# Eval Runbook

How to actually run an evaluation pass. Keep this short — the rubric is the substance.

---

## Manual pass (single fixture)

1. Pick the rubric letters that apply to what you changed. E.g. touched `/analyze` output format → A1–A6 and D1–D5.
2. Open the matching fixture(s) in `fixtures/`.
3. Start a fresh agent session (important — no executor context).
4. Paste the fixture's **Input** block.
5. When the sub-skill responds, walk the rubric items for that letter and mark Pass / Fail / N/A.
6. Record results in a scratch doc: rubric ID, verdict, one-line reason, fixture used.

---

## Agent-assisted pass (multiple fixtures)

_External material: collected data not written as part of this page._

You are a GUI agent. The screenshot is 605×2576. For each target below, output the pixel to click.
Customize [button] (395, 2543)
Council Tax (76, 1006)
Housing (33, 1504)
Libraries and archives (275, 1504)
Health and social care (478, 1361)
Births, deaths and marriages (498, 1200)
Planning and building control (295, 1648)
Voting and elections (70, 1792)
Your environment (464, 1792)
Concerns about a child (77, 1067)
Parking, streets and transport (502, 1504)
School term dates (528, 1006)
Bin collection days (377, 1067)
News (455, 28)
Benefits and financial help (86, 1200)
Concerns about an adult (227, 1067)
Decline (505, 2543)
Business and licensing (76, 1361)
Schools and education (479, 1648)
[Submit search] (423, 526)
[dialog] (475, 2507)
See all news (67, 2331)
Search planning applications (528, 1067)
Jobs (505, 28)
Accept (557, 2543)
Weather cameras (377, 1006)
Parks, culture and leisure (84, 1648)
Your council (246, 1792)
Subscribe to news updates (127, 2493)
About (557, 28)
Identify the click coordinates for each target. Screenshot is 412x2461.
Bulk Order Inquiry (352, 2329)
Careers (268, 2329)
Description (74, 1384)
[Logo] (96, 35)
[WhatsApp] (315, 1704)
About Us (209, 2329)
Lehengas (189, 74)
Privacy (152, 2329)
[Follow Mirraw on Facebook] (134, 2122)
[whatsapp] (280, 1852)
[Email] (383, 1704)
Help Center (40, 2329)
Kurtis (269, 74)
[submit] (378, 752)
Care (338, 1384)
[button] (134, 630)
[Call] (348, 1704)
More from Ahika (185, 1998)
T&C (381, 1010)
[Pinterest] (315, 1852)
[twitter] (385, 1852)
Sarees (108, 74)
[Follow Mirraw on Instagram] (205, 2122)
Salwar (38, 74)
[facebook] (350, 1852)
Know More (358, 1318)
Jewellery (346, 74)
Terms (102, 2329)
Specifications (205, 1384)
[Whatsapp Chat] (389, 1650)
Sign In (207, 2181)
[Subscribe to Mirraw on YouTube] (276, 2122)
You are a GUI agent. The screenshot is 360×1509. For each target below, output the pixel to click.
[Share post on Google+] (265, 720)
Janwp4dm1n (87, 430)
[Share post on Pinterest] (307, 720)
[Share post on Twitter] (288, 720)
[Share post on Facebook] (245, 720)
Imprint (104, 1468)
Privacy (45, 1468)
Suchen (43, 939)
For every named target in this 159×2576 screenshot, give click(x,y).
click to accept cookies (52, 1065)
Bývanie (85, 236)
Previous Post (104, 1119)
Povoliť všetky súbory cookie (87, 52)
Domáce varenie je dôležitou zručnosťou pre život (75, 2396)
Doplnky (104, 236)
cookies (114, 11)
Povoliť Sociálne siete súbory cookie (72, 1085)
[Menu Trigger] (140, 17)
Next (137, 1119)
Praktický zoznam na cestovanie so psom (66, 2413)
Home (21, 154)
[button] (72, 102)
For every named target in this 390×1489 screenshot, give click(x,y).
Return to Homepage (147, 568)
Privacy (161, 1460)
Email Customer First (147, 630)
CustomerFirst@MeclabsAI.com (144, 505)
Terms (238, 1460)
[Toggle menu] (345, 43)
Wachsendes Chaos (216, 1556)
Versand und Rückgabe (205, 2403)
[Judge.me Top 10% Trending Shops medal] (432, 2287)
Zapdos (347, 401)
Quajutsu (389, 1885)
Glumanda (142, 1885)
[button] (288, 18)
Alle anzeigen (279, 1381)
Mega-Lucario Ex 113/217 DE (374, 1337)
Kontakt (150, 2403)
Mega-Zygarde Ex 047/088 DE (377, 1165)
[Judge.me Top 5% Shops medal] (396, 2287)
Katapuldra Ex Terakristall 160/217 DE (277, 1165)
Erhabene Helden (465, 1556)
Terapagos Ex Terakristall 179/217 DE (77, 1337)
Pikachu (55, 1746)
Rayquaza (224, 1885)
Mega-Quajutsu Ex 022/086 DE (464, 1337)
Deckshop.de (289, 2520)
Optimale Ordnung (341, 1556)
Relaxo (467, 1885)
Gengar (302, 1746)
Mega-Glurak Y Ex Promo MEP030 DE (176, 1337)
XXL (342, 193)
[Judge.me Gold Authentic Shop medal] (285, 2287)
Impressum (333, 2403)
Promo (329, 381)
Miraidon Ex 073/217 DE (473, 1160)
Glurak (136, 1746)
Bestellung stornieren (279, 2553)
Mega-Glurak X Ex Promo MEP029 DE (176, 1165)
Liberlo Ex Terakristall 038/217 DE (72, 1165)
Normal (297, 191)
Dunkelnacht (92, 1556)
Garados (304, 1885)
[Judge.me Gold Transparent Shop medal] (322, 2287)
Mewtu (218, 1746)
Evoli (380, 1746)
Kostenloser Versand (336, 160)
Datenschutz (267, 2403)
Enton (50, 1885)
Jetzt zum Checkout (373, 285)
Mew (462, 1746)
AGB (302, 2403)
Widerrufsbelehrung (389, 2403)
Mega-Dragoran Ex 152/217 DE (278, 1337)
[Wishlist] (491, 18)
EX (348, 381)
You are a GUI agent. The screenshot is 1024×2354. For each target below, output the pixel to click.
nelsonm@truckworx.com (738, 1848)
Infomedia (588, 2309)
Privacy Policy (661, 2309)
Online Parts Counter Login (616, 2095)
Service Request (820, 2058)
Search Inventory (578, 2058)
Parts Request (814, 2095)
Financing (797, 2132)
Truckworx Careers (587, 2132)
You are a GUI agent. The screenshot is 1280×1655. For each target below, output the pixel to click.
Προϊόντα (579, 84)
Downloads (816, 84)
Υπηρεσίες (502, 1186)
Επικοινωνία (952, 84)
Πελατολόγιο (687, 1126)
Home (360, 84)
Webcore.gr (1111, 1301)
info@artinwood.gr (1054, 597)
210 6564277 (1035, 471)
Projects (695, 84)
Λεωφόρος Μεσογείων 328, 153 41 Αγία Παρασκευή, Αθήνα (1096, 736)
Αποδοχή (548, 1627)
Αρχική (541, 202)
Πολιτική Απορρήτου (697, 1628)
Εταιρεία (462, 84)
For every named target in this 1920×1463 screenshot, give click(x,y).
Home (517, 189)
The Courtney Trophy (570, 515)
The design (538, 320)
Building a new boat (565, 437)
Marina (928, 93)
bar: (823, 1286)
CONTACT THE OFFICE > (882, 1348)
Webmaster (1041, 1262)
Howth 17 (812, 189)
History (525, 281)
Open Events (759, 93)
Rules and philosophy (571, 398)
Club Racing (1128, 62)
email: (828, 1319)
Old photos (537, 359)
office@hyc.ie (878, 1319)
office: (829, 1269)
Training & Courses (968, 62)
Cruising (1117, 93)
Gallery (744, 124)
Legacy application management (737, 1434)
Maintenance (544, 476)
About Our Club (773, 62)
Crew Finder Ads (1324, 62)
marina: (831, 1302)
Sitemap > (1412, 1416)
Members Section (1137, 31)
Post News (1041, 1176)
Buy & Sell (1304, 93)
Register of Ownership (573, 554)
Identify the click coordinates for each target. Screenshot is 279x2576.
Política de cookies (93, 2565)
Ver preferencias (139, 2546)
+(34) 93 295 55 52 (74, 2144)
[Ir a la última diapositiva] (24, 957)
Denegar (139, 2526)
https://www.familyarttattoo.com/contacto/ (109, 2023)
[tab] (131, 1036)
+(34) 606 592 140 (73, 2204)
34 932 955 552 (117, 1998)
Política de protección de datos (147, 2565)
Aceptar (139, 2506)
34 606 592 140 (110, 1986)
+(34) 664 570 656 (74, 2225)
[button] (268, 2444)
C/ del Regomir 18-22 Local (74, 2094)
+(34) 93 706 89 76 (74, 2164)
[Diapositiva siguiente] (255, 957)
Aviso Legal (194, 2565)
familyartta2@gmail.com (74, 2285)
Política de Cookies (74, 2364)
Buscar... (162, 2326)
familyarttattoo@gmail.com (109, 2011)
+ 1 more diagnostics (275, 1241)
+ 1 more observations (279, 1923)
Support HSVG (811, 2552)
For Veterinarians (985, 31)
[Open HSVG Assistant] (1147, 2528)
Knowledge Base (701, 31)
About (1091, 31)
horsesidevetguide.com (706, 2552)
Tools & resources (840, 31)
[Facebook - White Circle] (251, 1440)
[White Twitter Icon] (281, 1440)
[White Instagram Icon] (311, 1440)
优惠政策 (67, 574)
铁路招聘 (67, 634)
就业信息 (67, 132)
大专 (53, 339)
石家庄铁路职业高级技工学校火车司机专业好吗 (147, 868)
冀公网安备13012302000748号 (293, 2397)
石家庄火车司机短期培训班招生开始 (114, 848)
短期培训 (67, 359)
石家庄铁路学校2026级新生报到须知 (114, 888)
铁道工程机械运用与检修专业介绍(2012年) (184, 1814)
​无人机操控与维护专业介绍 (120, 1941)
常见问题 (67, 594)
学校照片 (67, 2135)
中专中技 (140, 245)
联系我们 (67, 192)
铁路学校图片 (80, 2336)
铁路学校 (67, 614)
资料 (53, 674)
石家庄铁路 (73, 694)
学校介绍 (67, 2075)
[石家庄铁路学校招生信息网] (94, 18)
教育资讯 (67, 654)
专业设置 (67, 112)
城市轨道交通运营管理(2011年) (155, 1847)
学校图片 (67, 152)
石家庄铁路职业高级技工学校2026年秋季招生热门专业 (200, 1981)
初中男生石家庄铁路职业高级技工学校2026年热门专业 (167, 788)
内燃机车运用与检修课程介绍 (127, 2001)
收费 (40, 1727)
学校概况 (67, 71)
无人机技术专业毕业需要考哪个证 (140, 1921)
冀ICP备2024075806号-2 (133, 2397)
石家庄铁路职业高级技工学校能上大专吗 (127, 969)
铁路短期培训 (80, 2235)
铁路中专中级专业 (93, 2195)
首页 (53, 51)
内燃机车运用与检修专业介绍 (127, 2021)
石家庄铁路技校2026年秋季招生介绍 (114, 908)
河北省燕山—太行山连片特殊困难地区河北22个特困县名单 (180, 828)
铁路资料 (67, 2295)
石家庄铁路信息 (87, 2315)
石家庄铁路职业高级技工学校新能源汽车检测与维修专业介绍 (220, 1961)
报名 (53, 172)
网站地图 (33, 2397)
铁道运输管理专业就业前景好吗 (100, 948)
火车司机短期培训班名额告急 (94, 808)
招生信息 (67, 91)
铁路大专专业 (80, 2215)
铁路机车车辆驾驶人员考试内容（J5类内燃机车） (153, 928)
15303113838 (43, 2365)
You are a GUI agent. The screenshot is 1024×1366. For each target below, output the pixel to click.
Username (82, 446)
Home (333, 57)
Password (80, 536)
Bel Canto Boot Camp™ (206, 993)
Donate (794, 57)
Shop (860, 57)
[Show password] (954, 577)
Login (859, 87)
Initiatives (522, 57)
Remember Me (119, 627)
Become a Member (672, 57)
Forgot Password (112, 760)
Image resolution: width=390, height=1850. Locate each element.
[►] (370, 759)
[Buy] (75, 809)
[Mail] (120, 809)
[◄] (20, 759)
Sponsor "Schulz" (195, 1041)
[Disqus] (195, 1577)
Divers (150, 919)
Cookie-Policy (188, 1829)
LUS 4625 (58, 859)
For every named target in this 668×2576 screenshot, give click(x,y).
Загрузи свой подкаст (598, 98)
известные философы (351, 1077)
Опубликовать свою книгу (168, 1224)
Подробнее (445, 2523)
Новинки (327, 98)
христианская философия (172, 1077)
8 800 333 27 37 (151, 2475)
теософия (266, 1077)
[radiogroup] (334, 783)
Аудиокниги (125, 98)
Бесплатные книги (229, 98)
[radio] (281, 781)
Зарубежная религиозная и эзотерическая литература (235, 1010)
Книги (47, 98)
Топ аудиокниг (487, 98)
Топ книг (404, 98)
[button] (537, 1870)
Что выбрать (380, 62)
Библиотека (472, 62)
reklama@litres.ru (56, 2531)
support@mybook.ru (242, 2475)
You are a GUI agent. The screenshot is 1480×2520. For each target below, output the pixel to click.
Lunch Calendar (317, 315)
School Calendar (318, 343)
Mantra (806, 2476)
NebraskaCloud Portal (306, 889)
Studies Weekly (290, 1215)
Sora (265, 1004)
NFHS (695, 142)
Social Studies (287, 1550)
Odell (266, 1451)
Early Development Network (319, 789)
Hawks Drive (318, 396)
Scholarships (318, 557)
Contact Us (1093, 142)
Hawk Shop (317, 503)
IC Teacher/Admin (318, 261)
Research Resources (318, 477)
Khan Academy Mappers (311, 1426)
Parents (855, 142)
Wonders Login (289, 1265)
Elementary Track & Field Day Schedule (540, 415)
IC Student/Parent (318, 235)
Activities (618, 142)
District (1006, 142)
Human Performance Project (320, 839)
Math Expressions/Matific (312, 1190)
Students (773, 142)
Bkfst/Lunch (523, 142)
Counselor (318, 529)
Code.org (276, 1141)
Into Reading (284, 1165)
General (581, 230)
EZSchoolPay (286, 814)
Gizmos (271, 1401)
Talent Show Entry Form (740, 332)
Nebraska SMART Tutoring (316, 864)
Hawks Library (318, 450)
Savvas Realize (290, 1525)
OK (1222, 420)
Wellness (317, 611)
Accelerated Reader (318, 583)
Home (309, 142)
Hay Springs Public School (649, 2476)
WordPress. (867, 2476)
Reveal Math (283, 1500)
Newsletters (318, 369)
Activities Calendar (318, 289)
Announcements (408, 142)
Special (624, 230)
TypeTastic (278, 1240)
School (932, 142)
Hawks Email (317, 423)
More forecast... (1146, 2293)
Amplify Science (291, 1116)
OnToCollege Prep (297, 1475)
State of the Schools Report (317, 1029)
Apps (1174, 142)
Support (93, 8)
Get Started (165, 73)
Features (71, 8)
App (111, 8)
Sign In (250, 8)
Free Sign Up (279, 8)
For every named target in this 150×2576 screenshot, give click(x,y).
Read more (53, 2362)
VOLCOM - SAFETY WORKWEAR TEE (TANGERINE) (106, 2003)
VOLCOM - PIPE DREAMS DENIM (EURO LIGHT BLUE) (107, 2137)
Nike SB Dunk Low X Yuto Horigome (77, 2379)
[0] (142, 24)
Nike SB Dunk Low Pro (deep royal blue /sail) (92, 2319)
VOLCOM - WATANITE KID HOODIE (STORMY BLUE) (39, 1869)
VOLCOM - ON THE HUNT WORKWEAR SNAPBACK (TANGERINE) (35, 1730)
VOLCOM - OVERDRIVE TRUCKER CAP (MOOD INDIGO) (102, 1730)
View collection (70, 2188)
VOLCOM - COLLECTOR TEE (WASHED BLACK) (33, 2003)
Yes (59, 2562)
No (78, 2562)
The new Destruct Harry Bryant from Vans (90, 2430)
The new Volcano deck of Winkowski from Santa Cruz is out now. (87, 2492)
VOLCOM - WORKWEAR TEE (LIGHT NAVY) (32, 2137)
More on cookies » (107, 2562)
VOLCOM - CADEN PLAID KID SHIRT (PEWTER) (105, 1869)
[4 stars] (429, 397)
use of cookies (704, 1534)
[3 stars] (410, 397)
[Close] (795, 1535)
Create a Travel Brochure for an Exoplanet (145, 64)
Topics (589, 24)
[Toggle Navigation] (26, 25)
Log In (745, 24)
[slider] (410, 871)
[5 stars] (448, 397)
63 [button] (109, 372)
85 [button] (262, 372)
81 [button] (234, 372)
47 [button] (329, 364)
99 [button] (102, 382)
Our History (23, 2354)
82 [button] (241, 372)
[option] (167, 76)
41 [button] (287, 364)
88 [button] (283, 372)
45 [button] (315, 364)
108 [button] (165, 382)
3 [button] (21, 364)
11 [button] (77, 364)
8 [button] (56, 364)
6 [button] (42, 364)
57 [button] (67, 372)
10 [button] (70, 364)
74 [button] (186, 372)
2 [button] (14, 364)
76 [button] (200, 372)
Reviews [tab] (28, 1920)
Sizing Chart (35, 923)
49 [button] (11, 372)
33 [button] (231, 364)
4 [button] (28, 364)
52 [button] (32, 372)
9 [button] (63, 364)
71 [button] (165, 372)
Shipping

1. Spawn an evaluator agent with the `Plan` or `Explore` subagent type.
2. Hand it `evals/rubric.md` + the target fixture directory + the sub-skill SKILL.md.
3. Ask it to walk each rubric item and return a table of Pass/Fail/N/A with evidence quotes.
4. Review the table — never trust the agent to self-correct; it reports, you decide.

---

## After a fail

- One failure → fix the sub-skill, add the fixture that would have caught it if it is not already there.
- Three failures on the same rubric letter in a quarter -> note the pattern somewhere durable, such as maintainer notes, an issue, or the maintainer's harness-patterns store. The point is that recurring eval failures become rule changes, not just repeated fixes.
- Never silently loosen a rubric item to make a test pass. Either tighten the executor or explicitly retire the item (with a CHANGELOG entry stating why).

---

## Strip when

Eval runs themselves should be stripped when every sub-skill the rubric covers has been retired or replaced by deterministic code. Until then, this runbook stays short and stays used.